* **What is required**:
Show every line in the records below that contains the word "computer".

(Collected data)
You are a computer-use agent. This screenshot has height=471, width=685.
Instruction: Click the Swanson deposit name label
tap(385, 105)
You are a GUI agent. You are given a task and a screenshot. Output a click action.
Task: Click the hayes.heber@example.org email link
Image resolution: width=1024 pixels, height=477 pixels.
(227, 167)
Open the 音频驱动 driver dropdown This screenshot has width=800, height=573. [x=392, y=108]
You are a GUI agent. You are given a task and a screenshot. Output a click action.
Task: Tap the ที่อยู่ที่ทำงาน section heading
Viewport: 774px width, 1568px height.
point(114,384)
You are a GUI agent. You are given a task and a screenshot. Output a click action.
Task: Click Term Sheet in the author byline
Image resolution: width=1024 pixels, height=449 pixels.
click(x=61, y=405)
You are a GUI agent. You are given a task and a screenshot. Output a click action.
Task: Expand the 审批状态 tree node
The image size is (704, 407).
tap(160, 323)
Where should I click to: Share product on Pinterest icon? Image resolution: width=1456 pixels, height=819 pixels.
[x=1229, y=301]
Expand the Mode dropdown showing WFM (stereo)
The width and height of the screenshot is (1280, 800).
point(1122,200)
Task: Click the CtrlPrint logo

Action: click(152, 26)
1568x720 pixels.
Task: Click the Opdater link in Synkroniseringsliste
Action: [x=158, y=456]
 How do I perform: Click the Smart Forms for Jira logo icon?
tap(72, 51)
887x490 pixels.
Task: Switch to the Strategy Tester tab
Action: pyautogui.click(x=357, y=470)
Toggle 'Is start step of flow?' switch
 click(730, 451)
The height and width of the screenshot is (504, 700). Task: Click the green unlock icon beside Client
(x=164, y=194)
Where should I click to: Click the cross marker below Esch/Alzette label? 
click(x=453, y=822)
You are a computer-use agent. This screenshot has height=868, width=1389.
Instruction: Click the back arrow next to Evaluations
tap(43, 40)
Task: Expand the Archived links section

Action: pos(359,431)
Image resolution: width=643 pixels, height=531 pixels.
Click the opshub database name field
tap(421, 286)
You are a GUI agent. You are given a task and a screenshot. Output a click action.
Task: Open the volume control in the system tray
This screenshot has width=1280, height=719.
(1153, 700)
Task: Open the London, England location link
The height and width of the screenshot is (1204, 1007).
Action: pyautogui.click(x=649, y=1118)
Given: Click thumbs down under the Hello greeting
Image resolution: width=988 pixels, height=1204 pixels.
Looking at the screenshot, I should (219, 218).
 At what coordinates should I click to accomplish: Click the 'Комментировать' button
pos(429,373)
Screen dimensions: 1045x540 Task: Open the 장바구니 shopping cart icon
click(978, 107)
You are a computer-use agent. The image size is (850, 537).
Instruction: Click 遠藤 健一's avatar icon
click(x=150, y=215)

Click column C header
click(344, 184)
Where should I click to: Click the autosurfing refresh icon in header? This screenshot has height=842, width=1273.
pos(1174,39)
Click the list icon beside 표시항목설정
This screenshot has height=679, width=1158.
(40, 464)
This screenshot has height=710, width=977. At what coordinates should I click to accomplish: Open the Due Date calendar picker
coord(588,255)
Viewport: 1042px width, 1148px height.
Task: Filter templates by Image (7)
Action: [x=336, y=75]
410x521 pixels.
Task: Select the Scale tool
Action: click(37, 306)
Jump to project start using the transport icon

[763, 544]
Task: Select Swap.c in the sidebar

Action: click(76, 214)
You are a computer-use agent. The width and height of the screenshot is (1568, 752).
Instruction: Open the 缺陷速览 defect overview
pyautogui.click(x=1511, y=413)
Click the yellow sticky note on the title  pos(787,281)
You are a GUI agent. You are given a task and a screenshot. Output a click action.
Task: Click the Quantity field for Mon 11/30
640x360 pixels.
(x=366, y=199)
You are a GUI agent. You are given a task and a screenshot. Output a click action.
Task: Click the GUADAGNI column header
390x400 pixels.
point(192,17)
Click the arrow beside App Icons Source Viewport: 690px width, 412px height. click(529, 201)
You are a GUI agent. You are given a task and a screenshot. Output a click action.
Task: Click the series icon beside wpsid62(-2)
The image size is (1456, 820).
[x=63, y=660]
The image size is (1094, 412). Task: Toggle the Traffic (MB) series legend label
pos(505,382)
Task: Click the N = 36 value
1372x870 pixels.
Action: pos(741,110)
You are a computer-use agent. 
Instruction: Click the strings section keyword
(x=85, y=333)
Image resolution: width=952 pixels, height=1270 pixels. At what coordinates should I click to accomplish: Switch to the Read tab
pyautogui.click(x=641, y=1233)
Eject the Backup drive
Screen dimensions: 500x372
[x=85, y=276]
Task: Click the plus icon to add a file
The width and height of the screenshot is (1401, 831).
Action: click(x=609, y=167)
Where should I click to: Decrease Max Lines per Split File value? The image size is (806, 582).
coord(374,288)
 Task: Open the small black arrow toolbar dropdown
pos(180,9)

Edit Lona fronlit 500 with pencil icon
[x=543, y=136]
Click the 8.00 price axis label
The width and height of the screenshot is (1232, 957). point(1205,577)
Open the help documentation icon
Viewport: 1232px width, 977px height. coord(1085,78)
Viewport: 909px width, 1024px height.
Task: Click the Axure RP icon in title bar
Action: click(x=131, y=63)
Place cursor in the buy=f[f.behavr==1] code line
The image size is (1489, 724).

* **Answer for this exercise**:
You are a computer-use agent. This screenshot has height=471, width=685.
You are a computer-use agent. This screenshot has height=868, width=1389.
You are a computer-use agent. The image size is (850, 537).
You are a computer-use agent. The width and height of the screenshot is (1568, 752).
You are a computer-use agent. 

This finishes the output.